Peres afirmó que el boicot fue un error, pero instó a su gobierno a encontrar la manera de reanudar las negociaciones de paz con los palestinos, que se interrumpieron en 2010 por la cuestión de la continua construcción de asentamientos judíos en territorio ocupado.
El secretario de Estado estadounidense, John Kerry, espera reactivar las conversaciones, y Peres afirmó que hay que aprovechar la oportunidad. “Lo repito una y otra vez, claro y contundente: tenemos que hacer las paces ahora mismo”.”
Kerry ha advertido que la llamada solución de dos Estados podría desvanecerse en dos años, a medida que Israel avanza con su programa de expansión en Cisjordania y Jerusalén Este, zonas salpicadas de unos 120 asentamientos autorizados y decenas de puestos avanzados construidos por colonos sin permiso.
Siempre optimista, Peres creía que el problema de los colonos podía superarse, y señaló ideas esbozadas en negociaciones anteriores.
“Se les ofrecieron dos opciones. Primero, los colonos que quieran regresar (a Israel) deberían volver y ser compensados. Habrá tres bloques para los que quieran quedarse… Ya veremos qué sucede en las próximas negociaciones”, dijo.
Peres desempeñó un papel fundamental en los Acuerdos de Oslo, que se firmaron en 1993 tras meses de secretismo, y que establecían la promesa de una Palestina independiente en un plazo de cinco años.
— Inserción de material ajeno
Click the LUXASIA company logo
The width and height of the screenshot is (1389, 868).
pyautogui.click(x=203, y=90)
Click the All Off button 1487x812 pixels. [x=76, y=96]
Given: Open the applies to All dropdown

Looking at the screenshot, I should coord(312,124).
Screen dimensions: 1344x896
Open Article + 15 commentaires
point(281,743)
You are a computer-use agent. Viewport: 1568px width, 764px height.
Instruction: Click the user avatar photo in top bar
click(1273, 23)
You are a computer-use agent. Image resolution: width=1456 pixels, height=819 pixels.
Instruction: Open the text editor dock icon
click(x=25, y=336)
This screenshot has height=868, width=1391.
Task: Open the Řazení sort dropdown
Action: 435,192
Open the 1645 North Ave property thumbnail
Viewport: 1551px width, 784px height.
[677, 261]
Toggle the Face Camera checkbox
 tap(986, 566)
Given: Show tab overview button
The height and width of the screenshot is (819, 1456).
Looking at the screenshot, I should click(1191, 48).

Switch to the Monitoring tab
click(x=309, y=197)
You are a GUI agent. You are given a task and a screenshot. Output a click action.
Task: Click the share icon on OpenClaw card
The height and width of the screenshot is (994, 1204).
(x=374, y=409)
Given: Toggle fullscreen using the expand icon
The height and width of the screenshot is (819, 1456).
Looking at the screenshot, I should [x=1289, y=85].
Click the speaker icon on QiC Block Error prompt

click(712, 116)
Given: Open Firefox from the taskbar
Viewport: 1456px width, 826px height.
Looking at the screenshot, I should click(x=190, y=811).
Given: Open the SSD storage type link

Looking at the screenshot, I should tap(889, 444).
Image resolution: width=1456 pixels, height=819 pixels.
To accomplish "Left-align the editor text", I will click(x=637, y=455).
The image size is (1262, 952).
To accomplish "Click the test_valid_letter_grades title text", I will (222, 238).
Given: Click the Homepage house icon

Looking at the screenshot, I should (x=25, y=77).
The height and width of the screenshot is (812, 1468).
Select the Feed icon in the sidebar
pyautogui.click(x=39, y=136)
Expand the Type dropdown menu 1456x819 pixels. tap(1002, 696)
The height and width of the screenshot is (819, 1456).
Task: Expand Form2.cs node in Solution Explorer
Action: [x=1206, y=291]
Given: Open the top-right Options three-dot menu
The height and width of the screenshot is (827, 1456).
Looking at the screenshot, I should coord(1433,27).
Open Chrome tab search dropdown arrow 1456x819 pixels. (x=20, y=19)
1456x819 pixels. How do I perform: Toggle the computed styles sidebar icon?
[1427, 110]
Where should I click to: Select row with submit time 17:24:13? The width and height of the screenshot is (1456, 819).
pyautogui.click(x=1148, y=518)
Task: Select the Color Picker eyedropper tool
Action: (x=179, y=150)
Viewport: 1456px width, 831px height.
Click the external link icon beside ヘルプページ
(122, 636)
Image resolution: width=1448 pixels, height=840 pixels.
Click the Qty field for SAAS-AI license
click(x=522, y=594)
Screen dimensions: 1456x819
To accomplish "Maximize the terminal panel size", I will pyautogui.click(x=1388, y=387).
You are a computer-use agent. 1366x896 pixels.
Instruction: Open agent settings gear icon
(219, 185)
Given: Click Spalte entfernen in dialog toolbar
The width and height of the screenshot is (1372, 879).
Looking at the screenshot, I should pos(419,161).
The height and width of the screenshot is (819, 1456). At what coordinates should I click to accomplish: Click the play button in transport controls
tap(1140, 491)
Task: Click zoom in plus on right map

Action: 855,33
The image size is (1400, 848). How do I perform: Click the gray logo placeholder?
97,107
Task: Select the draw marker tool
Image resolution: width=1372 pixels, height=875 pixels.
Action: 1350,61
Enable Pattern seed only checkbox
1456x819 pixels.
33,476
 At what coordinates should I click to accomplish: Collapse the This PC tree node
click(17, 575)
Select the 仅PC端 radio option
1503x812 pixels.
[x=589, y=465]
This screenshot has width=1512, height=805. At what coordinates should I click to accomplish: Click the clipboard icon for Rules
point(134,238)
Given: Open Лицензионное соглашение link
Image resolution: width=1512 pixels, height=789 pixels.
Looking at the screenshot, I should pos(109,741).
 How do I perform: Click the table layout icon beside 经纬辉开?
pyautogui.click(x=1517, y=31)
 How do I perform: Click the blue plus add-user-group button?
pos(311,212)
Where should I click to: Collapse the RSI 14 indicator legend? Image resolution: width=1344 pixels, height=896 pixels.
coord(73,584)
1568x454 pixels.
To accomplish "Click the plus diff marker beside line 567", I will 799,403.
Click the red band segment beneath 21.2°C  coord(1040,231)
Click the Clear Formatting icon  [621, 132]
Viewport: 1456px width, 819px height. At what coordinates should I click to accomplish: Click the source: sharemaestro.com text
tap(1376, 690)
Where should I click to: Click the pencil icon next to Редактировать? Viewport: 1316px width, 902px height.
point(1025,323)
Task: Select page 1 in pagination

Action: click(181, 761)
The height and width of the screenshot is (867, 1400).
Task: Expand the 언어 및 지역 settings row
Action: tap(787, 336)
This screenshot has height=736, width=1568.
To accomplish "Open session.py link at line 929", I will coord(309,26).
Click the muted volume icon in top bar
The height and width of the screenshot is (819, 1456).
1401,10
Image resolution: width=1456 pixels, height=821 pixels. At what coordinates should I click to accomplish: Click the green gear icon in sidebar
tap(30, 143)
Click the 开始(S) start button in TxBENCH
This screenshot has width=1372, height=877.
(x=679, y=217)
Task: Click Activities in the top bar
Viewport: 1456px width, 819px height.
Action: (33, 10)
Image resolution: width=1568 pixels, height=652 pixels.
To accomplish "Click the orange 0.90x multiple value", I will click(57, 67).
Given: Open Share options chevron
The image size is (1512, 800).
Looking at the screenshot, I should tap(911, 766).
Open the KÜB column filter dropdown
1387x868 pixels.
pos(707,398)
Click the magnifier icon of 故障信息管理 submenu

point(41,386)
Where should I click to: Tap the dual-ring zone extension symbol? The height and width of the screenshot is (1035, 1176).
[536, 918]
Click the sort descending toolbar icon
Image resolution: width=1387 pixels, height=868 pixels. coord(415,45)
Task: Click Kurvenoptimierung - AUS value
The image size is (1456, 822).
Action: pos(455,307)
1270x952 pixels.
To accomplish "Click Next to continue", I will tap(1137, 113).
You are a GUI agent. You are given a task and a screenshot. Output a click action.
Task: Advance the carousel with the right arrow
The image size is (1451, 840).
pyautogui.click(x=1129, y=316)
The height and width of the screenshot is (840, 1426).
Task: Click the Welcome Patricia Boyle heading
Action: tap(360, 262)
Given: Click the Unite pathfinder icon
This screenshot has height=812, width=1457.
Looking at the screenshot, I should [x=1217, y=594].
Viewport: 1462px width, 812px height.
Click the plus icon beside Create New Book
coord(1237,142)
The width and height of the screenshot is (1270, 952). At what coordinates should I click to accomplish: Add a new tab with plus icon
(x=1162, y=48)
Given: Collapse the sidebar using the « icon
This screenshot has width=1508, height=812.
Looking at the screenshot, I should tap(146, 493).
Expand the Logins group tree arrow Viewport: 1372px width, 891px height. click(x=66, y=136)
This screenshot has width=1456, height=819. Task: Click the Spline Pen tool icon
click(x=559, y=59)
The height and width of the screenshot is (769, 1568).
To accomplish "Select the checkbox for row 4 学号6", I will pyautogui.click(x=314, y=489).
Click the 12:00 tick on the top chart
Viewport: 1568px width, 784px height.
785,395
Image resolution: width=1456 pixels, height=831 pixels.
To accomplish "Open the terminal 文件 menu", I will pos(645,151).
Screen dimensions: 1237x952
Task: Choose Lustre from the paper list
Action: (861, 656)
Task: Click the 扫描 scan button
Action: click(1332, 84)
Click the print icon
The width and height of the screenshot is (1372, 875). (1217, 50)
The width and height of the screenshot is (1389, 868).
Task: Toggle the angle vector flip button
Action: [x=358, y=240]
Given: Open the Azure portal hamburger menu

Compartió el Premio Nobel de la Paz por el acuerdo, pero este no cumplió con las expectativas y ahora es denunciado habitualmente por numerosos políticos israelíes y palestinos.
Sin embargo, Peres se negó a repasar su trayectoria profesional, afirmando que no quería convertirse en un "poeta del arrepentimiento".
“No miro hacia atrás. No me interesa. Porque lo que pasó ya pasó, es inmutable… Me interesa más lo que pasará mañana. La historia avanza”, dijo.